YOUR TASKS:
**A)** In the Thanksgiving blog post below, list every sentence in the paragraph under "Skip the Veggies" that begins with the word "You".
**B)** Condense the paragraph of the Thanksgiving blog post that starts "You’re planning to be calorically irresponsible" into a short bulleted list that keeps its main points.
**C)** Write out the Thanksgiving blog post word for word, from "My few words" up to and including "puddle 'o butter).".
:: PROVIDED PASSAGE
Monday, November 19, 2007

Tripping on Tryptophan

My few words of wisdom around Thanksgiving follow. Frankly, the holiday takes on a whole different flavor when you've lived on a farm and had to help wack the bird first. It changes your appetite a smidge. But here's my strategy:


Skip the Veggies

You’re planning to be calorically irresponsible. Don’t try to maintain a facade by eating the dinner salad. Don’t even try to pull it off. You’ll only look all the more ridiculous in an hour when you’re pinned to the chair by your bloated belly and you’ve got gravy on your shirt. It is what it is. You’re the drunken single 30-something bridesmaid pretending you don’t know why all the men want to dance with you. Just eat the things you really want and don’t try justify it by eating all the ‘good’ food, too. Sometimes it’s just extra and, if you didn’t prepare the food, you don’t know how much extra (think puddle 'o butter).
::::
:: ITEMS
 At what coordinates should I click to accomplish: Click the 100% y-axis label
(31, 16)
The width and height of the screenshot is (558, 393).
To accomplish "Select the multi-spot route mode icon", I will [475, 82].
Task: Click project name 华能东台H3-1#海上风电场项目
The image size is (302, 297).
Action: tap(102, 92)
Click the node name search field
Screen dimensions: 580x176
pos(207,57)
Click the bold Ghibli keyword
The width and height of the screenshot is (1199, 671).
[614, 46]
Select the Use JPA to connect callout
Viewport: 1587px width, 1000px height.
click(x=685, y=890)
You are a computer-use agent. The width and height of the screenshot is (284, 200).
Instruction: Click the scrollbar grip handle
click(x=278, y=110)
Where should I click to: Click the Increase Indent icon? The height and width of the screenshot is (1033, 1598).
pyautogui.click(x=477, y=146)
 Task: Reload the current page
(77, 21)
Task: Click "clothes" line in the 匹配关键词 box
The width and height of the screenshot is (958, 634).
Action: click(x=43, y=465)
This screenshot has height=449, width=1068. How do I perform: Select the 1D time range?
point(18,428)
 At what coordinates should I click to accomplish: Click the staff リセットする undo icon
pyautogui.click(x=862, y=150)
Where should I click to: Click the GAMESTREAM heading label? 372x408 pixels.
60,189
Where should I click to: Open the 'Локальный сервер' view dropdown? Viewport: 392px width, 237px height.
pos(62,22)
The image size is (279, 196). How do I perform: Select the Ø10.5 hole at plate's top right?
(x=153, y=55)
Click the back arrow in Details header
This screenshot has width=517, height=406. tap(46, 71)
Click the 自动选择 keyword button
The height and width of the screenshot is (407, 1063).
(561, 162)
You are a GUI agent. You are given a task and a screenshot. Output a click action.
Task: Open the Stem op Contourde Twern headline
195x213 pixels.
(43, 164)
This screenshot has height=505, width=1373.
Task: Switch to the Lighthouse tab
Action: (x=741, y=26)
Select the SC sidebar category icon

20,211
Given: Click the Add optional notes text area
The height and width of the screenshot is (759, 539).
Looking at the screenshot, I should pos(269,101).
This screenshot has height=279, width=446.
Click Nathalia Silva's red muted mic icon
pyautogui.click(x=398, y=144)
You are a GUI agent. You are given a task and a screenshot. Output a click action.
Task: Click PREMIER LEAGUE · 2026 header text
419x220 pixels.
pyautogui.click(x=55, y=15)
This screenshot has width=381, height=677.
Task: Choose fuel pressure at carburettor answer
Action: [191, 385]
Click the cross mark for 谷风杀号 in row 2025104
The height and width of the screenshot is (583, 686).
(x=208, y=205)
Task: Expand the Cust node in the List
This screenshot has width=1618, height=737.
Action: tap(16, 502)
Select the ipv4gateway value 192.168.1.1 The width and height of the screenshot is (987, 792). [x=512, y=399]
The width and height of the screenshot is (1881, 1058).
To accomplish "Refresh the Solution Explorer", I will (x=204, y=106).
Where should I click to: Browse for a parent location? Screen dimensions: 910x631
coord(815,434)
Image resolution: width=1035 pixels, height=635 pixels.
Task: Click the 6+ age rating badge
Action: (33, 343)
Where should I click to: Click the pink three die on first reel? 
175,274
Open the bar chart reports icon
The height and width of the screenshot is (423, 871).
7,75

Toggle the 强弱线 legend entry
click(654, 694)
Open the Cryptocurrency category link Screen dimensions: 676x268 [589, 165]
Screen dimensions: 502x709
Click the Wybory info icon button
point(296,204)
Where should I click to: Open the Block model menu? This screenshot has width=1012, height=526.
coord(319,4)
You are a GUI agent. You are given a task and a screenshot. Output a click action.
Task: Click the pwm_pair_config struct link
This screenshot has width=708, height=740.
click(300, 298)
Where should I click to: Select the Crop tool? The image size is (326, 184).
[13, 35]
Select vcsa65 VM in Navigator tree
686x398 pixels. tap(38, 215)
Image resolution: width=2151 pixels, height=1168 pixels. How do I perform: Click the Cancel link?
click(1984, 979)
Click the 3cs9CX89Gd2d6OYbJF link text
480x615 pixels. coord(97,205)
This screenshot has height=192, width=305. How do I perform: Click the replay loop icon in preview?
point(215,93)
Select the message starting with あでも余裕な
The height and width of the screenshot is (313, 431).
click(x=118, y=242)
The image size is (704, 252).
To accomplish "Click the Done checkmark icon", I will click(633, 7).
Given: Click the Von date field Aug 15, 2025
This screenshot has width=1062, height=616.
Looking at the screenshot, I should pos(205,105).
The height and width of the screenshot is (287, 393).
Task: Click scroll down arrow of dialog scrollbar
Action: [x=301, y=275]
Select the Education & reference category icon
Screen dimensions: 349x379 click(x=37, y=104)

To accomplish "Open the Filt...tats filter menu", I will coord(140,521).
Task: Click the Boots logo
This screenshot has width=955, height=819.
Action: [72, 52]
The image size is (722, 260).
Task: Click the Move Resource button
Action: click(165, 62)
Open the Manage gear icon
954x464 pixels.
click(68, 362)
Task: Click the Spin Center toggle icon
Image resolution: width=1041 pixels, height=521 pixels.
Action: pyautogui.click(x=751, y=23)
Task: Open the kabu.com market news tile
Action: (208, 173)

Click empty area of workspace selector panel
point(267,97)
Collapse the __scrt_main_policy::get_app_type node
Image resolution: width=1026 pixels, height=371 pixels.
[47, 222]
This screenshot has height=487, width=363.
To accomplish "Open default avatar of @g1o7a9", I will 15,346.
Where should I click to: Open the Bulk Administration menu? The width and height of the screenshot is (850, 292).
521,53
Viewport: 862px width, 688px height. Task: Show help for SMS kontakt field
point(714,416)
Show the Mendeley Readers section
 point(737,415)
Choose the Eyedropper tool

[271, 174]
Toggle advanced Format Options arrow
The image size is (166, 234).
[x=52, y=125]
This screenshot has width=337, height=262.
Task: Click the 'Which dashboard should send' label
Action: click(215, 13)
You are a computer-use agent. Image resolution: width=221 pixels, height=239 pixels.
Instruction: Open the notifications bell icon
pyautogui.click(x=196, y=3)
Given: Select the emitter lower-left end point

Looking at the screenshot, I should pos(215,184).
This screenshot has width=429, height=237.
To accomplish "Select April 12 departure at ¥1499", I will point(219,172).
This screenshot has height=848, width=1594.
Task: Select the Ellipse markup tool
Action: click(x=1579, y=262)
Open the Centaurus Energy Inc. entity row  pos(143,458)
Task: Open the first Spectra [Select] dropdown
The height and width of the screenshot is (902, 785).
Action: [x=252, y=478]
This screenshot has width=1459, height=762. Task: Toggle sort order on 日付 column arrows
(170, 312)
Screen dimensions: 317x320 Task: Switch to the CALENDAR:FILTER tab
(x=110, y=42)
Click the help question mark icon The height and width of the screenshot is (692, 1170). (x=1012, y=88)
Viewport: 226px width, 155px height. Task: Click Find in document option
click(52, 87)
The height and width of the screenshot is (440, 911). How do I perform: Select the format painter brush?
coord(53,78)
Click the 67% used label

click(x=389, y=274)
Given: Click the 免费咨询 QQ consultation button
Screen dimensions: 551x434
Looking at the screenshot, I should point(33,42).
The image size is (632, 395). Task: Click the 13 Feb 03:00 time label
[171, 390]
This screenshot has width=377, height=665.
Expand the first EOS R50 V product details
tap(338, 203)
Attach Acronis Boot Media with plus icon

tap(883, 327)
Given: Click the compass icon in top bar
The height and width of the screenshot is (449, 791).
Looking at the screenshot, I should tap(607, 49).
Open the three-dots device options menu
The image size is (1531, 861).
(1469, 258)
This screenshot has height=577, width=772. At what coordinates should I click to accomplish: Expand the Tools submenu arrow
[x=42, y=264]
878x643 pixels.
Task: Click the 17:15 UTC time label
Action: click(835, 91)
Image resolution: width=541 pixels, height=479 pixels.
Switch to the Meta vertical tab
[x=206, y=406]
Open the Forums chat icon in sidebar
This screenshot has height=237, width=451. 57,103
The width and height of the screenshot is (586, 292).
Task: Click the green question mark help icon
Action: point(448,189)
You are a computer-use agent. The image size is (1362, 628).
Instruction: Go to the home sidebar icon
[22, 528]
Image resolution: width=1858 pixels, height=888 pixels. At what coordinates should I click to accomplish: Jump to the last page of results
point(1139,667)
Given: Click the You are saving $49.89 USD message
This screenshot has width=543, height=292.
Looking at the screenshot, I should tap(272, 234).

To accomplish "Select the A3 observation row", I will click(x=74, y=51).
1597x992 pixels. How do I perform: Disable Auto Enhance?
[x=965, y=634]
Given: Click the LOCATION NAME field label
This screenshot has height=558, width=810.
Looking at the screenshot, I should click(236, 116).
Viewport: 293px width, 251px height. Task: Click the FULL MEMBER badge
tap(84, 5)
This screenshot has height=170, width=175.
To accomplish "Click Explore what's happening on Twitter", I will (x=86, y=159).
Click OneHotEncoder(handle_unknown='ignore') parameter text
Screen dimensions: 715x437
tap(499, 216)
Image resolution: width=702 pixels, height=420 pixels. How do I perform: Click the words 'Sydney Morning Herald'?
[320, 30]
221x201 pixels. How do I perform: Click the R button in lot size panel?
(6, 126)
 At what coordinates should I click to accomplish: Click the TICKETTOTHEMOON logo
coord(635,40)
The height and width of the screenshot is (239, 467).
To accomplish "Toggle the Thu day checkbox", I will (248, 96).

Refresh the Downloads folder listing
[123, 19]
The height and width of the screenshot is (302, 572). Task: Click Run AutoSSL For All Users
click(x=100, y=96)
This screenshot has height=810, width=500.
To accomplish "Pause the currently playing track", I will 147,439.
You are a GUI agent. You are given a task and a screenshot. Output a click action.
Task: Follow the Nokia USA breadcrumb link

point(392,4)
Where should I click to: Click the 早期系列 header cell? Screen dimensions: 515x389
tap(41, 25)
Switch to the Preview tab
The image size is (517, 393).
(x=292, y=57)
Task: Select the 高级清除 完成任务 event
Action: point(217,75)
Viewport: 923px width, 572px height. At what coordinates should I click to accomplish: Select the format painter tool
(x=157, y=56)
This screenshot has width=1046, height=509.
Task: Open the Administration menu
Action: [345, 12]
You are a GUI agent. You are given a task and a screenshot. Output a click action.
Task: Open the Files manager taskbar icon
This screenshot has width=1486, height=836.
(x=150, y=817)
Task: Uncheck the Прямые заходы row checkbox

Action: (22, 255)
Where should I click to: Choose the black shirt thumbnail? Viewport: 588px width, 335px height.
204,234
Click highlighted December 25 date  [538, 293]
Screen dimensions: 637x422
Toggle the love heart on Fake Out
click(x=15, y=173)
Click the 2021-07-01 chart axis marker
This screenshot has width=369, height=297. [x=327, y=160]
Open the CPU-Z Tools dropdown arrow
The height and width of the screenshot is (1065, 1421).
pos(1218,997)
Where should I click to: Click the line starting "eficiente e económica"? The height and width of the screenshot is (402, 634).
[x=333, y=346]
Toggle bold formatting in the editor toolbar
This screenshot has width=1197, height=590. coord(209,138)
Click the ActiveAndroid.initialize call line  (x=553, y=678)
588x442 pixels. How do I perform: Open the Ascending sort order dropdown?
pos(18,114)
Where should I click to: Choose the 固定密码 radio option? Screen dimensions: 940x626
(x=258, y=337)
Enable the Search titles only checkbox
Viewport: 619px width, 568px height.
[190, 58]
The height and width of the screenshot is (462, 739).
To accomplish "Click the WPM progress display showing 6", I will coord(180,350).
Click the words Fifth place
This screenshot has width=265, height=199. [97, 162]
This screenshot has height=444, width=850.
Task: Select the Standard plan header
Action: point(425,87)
::::
FINAL ANSWERS:
**A)**
- You’re planning to be calorically irresponsible.
- You’ll only look all the more ridiculous in an hour when you’re pinned to the chair by your bloated belly and you’ve got gravy on your shirt.
- You’re the drunken single 30-something bridesmaid pretending you don’t know why all the men want to dance with you.

**B)**
- You're going to overeat anyway, so don't pretend otherwise by eating the dinner salad.
- Keeping up that facade will only look more ridiculous an hour later, when you're stuffed and have gravy on your shirt.
- Eat only the foods you really want instead of justifying them with the "good" food.
- The "good" food can be extra calories too, and if you didn't cook it, you don't know how much (such as a puddle of butter).

**C)**
My few words of wisdom around Thanksgiving follow. Frankly, the holiday takes on a whole different flavor when you've lived on a farm and had to help wack the bird first. It changes your appetite a smidge. But here's my strategy:


Skip the Veggies

You’re planning to be calorically irresponsible. Don’t try to maintain a facade by eating the dinner salad. Don’t even try to pull it off. You’ll only look all the more ridiculous in an hour when you’re pinned to the chair by your bloated belly and you’ve got gravy on your shirt. It is what it is. You’re the drunken single 30-something bridesmaid pretending you don’t know why all the men want to dance with you. Just eat the things you really want and don’t try justify it by eating all the ‘good’ food, too. Sometimes it’s just extra and, if you didn’t prepare the food, you don’t know how much extra (think puddle 'o butter).